What to do: Whenever the string "Toggle" turns up in a line below, that line should be copied.

Dataset records:
^^^^
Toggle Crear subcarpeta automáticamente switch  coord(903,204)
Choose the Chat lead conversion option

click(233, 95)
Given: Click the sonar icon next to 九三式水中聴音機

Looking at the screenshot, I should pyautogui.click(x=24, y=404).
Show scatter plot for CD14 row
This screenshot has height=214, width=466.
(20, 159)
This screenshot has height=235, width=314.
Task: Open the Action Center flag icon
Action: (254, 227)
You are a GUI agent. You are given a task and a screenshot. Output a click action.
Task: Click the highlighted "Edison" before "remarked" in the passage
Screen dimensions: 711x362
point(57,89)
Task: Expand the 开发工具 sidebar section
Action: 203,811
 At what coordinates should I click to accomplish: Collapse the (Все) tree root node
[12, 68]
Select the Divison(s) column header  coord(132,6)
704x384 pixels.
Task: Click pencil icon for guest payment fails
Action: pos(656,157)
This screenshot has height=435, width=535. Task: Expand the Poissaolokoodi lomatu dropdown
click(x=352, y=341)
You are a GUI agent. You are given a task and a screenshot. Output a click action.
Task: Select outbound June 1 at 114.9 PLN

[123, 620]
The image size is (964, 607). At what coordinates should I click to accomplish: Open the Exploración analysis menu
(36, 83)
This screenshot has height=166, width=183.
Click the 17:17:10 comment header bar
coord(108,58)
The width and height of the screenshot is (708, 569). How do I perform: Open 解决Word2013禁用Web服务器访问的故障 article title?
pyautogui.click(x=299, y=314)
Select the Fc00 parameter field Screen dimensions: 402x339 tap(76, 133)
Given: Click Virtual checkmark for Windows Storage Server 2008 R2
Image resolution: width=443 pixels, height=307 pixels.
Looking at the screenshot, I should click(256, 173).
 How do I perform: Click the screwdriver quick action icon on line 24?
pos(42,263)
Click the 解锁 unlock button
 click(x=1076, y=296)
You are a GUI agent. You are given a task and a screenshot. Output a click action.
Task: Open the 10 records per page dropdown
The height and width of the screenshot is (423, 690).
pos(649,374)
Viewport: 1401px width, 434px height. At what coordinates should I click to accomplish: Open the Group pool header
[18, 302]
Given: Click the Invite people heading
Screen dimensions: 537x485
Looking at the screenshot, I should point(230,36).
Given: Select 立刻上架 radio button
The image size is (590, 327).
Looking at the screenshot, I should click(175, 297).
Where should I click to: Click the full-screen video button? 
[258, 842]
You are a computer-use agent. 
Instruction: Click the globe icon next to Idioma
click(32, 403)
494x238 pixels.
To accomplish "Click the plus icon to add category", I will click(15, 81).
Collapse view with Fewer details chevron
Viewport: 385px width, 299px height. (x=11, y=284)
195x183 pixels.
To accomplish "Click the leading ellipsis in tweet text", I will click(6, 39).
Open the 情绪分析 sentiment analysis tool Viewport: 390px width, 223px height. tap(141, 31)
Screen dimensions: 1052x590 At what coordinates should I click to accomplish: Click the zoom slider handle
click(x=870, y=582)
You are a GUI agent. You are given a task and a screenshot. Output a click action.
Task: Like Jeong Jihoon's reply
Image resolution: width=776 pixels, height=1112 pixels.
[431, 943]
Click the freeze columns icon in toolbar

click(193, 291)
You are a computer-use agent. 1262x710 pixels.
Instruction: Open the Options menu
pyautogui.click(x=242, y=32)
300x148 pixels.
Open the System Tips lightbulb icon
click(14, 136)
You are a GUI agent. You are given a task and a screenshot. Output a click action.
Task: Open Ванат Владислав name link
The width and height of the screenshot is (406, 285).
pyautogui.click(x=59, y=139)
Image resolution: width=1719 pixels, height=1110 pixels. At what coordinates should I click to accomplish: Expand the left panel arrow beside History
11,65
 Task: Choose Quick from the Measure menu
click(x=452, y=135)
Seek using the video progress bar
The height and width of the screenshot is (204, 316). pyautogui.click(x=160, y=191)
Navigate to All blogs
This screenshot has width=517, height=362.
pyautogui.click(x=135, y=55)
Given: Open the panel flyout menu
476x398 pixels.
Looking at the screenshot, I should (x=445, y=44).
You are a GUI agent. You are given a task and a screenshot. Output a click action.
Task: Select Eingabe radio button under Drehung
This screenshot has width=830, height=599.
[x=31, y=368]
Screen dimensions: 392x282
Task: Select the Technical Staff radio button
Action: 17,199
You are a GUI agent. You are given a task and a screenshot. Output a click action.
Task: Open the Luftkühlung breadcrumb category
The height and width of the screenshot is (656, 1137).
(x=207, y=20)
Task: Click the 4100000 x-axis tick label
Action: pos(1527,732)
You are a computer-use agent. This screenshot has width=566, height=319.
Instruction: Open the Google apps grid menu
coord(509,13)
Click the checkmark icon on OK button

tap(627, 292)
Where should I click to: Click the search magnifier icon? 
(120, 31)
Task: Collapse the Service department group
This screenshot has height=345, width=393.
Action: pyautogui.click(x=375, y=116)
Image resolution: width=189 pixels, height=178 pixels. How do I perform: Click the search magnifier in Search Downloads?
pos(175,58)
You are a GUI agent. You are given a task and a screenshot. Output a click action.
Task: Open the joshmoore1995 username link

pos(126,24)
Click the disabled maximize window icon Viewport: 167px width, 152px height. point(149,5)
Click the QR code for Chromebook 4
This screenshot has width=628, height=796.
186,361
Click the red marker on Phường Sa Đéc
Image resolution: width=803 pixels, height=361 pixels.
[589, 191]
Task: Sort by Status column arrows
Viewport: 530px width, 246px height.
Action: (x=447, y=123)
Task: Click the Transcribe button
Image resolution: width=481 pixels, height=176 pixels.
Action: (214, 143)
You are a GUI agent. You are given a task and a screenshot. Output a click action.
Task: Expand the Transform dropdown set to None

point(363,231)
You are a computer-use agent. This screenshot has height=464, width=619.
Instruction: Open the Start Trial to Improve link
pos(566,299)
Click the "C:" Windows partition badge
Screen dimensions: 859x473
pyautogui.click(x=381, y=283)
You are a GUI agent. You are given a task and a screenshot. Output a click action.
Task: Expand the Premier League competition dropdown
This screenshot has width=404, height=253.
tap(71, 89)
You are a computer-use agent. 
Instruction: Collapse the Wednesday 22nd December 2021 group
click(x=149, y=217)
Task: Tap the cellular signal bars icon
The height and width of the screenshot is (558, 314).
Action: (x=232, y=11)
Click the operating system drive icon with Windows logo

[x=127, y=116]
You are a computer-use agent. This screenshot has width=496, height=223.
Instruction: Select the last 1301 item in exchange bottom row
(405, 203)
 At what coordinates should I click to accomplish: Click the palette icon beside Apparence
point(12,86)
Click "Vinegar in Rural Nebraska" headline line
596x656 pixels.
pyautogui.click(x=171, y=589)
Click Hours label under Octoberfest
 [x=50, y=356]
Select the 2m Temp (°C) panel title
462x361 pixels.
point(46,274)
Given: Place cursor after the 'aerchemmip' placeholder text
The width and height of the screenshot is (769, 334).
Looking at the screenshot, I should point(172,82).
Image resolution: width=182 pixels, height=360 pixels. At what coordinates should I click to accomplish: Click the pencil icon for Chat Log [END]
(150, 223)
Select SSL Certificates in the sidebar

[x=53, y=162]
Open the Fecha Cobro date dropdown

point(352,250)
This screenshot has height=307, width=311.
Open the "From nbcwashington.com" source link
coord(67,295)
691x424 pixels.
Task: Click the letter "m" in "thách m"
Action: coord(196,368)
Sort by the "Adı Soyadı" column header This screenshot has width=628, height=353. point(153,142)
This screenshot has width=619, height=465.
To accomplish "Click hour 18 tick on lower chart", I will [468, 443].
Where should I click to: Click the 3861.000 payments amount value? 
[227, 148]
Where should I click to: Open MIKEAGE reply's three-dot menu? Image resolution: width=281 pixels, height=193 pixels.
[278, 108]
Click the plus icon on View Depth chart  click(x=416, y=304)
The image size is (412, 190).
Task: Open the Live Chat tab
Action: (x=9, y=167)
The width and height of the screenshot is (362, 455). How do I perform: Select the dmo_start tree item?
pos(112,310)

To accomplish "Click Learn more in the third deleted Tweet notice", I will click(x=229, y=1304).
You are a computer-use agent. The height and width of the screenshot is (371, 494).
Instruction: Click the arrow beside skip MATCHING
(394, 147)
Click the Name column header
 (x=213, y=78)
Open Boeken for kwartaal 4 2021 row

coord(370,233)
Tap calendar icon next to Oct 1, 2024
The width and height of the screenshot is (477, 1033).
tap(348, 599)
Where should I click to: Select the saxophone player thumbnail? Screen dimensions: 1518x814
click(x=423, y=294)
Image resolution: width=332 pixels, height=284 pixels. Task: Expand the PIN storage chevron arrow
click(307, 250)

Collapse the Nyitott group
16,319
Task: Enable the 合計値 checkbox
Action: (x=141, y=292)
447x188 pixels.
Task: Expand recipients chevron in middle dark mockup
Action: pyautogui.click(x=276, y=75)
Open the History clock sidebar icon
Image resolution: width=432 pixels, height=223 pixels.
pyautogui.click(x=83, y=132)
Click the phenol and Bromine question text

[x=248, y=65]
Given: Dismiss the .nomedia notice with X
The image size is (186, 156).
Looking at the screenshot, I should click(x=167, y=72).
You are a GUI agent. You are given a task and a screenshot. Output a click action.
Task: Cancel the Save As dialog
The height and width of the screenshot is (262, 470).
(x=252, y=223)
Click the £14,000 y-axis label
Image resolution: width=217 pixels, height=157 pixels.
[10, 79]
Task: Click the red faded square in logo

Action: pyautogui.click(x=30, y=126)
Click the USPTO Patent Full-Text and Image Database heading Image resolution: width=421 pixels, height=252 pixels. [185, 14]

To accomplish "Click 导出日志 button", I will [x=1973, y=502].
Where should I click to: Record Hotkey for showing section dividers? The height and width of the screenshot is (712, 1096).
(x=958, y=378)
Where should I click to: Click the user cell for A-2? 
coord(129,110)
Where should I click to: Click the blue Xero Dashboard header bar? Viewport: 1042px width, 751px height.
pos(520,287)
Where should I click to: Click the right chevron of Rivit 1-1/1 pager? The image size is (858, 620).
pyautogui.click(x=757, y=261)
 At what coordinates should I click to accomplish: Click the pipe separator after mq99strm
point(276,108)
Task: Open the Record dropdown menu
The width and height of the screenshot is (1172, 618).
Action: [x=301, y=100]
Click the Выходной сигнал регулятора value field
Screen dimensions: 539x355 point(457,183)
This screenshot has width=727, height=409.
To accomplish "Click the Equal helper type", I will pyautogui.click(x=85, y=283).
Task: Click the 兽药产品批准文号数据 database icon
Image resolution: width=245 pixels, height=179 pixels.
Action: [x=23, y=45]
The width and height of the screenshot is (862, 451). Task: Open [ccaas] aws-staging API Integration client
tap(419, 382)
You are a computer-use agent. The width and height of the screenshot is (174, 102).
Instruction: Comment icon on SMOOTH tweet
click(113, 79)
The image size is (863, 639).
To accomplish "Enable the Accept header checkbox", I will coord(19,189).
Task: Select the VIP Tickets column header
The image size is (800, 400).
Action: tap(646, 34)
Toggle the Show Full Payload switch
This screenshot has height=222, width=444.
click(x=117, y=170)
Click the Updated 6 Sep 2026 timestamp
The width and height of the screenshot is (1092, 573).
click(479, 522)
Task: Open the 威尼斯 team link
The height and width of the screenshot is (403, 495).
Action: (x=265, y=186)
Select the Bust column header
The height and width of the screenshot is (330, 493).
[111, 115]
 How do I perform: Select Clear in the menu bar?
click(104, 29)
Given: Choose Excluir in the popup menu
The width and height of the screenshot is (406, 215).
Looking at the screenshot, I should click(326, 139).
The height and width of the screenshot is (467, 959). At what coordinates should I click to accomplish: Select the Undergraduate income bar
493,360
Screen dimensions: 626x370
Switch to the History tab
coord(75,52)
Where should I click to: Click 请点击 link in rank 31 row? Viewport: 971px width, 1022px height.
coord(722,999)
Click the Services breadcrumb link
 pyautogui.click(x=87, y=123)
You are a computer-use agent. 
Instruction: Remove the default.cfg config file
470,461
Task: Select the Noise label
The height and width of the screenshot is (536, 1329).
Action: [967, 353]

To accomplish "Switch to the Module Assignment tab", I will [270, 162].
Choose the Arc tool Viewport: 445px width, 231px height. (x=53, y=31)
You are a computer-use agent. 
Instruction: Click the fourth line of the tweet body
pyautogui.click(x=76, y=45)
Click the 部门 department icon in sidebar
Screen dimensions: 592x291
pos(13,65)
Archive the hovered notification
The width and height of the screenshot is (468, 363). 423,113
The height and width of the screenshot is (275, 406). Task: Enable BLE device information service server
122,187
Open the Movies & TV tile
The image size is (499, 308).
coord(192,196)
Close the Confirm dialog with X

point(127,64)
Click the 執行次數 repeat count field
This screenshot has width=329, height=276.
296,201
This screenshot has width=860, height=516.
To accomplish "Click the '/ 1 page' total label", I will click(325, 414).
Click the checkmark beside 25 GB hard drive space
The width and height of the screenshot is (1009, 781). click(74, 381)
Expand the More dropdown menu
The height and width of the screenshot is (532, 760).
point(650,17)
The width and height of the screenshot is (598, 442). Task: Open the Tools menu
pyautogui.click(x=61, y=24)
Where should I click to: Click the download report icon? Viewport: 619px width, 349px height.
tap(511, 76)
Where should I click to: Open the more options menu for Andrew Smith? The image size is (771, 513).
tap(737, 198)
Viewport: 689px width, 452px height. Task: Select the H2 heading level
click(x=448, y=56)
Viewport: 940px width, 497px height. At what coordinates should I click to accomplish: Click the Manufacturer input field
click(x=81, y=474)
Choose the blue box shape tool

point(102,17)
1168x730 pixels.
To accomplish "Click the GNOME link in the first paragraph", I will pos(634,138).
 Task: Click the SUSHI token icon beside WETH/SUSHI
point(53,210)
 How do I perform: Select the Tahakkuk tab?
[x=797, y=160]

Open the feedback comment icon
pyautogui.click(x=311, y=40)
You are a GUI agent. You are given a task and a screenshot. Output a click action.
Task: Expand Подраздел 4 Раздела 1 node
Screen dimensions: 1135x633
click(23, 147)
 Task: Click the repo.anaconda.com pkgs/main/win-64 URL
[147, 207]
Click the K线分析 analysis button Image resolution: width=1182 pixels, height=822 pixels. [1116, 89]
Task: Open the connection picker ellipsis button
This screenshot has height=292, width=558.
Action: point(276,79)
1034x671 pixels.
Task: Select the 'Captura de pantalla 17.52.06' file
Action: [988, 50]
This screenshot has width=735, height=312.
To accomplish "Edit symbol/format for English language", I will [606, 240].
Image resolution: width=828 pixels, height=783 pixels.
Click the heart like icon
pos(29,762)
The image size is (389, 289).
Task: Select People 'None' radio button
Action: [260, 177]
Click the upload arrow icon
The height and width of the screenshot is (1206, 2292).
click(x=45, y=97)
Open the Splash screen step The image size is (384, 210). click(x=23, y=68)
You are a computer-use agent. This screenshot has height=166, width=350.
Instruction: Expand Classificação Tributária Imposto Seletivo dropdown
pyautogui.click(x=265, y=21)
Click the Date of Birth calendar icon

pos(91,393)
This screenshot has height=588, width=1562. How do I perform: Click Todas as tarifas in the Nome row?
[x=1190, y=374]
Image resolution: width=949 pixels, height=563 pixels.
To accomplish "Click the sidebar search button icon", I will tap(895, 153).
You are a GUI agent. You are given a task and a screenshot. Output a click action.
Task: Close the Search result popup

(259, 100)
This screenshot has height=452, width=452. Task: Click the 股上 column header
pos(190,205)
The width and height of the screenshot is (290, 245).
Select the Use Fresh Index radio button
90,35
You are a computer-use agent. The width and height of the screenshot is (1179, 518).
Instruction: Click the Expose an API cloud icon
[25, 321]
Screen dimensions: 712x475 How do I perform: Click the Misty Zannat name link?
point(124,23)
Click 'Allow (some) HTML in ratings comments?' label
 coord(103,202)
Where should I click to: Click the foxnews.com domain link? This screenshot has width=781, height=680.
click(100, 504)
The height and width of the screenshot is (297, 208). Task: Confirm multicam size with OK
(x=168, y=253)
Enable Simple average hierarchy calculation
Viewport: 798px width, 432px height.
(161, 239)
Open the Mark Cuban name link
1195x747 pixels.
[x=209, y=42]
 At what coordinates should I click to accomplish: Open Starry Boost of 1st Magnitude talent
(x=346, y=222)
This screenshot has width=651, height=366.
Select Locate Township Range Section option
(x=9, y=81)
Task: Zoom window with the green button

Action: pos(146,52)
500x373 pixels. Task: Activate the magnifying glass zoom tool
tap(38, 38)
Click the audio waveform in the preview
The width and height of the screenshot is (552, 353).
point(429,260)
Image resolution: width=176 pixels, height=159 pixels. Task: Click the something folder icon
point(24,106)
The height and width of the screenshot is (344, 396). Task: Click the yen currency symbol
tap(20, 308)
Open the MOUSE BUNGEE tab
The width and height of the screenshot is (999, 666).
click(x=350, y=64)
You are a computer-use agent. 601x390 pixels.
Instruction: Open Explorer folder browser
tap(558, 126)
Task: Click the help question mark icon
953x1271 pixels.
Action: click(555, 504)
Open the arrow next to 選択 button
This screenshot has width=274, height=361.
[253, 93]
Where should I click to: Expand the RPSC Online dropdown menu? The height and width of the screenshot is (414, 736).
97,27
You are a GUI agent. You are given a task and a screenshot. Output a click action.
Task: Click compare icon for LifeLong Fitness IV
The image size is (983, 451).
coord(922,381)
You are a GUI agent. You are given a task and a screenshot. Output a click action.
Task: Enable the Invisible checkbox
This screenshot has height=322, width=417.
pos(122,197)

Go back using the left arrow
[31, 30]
^^^^
Solution:
Toggle Crear subcarpeta automáticamente switch  coord(903,204)
Toggle the Show Full Payload switch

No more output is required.